In a sense, almost any database can be used to store geospatial data: simply convert a geometry to WKT format and store the results in a text column. But while this would allow you to store geospatial data in a database, it wouldn't let you query it in any useful way. All you could do is retrieve the raw WKT text and convert it back to a geometry object, one record at a time.

A spatially-enabled database, on the other hand, is aware of the notion of space, and allows you to work with spatial objects and concepts directly.

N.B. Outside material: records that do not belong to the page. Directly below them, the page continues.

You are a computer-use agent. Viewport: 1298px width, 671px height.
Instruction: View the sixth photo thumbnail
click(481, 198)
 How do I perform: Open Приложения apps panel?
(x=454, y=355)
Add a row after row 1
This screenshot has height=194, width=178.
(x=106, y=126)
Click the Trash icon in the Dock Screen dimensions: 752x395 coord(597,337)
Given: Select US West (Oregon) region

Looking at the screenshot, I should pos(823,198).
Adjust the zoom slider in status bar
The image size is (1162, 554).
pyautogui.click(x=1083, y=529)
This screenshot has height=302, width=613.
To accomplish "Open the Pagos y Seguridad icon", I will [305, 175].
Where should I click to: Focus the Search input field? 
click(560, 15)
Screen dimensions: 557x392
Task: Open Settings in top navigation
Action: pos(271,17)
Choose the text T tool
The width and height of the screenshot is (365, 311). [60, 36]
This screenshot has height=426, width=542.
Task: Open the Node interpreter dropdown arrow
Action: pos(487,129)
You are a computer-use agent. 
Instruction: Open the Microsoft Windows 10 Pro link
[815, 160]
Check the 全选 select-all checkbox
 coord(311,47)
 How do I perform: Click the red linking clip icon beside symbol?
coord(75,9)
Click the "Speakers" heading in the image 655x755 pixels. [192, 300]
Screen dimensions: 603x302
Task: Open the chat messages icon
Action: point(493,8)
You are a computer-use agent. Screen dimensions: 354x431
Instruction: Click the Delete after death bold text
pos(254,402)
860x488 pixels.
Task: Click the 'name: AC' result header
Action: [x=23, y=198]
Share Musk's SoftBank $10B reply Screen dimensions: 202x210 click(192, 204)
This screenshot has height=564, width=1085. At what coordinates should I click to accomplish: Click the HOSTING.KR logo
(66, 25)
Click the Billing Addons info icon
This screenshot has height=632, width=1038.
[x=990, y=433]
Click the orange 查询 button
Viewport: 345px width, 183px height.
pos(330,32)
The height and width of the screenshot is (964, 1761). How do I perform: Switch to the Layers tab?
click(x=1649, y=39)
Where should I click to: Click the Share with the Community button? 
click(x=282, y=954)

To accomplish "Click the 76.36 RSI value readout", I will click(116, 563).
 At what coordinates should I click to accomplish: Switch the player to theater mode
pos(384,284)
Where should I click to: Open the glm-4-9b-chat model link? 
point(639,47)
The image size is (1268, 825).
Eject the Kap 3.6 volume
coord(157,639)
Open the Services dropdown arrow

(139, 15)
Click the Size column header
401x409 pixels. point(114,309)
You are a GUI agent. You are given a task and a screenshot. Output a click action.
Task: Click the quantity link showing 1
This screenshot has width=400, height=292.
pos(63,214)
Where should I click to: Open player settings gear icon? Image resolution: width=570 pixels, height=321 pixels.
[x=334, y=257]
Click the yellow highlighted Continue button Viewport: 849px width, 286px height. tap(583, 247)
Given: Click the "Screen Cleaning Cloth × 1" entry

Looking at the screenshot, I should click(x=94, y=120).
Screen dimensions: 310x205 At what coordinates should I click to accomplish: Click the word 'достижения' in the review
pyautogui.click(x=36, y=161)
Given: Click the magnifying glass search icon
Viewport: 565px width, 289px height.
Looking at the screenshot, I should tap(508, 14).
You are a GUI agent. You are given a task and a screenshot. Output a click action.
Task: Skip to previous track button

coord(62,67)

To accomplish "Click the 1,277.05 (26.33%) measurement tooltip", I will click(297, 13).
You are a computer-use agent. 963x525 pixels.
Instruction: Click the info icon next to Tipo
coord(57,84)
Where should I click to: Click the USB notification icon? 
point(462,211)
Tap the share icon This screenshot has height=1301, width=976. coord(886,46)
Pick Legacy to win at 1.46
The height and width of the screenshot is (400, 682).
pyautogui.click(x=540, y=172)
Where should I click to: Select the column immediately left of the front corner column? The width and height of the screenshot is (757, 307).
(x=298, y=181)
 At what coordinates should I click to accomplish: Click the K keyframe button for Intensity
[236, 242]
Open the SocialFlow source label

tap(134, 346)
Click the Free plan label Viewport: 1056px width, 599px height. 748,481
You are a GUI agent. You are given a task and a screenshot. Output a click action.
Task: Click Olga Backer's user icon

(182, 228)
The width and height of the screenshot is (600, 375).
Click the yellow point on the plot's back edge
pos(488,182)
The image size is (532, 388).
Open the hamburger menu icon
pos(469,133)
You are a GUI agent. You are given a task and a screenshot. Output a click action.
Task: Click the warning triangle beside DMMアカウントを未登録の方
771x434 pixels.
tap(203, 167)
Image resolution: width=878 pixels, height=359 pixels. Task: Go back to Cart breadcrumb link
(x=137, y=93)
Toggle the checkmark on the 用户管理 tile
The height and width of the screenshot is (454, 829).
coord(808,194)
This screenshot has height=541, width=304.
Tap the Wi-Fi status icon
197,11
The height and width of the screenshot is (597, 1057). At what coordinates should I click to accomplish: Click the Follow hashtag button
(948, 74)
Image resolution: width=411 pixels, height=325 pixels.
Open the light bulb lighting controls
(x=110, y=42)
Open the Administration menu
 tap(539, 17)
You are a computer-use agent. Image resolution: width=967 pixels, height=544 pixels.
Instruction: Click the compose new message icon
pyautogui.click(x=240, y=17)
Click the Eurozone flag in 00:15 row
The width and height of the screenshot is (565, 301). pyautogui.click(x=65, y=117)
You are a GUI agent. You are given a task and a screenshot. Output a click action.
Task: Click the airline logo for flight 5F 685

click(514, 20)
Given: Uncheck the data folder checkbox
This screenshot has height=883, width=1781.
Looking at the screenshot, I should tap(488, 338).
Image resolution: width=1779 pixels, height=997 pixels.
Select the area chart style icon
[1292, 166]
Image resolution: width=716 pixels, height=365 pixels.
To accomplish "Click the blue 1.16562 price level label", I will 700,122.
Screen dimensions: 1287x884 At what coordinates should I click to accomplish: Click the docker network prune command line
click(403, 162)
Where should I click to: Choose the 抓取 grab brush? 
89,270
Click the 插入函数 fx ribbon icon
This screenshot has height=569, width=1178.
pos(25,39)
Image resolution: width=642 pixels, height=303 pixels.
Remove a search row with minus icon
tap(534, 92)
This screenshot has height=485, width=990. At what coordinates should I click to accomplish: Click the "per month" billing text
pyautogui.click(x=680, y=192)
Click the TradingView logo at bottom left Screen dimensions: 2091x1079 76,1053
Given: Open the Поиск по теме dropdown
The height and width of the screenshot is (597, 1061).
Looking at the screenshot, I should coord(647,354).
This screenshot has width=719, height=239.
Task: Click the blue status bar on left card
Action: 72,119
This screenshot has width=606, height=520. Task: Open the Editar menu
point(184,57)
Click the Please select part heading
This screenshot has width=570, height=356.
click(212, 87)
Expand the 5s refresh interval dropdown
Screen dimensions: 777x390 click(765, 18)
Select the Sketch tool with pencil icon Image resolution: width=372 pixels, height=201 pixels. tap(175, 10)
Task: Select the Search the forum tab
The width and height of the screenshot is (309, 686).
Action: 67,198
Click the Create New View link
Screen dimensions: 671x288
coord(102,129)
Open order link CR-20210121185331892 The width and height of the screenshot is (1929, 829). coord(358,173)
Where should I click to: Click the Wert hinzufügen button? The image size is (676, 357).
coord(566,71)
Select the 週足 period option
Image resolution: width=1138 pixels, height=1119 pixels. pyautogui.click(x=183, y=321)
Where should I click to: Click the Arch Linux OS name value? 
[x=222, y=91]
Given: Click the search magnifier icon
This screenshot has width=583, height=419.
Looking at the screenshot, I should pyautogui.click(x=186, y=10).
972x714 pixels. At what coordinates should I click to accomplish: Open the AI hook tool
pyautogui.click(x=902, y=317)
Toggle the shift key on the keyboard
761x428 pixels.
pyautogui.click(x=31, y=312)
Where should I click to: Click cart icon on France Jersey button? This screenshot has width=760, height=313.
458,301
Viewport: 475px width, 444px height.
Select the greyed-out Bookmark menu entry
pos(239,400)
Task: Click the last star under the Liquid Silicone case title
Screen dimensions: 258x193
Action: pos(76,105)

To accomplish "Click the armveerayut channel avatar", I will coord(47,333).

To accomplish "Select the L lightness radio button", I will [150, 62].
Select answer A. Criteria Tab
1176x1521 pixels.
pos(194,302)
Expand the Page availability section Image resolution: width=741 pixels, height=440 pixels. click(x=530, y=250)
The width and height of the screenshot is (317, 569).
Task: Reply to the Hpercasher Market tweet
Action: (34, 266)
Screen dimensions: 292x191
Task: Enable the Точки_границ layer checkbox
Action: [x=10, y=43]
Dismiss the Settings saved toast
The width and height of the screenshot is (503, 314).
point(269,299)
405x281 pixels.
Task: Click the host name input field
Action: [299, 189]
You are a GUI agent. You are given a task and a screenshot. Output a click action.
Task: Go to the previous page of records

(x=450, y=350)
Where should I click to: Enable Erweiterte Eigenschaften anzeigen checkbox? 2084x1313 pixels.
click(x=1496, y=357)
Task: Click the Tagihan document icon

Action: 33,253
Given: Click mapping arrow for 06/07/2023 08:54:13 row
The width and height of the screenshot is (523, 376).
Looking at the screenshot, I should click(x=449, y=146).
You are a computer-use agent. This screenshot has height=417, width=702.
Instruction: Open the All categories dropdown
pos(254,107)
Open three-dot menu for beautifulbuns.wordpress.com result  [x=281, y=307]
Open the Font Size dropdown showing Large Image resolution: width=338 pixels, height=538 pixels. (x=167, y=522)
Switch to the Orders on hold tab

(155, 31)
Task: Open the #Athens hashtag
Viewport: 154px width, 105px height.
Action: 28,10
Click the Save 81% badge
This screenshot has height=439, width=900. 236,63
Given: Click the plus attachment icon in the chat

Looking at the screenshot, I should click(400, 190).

In particular, a spatially-enabled database allows you to:

  • Store spatial data types (points, lines, polygons, and so on) directly in the database in the form of a geometry column
  • Perform spatial queries on your data, for example, select all landmarks within 10 km of the city named "San Francisco"
  • Perform spatial joins on your data, for example, select all cities and their associated countries by joining cities and countries on (city inside country)
  • Create new spatial objects using various spatial functions, for example, set "danger_zone" to the intersection of the "flooded_area" and "urban_area" polygons

As you can imagine, a spatially-enabled database is an extremely powerful tool for working with geospatial data. By using spatial indexes and other optimizations, spatial databases can quickly perform these types of operations and can scale to support vast amounts of data simply not feasible using other data-storage schemes.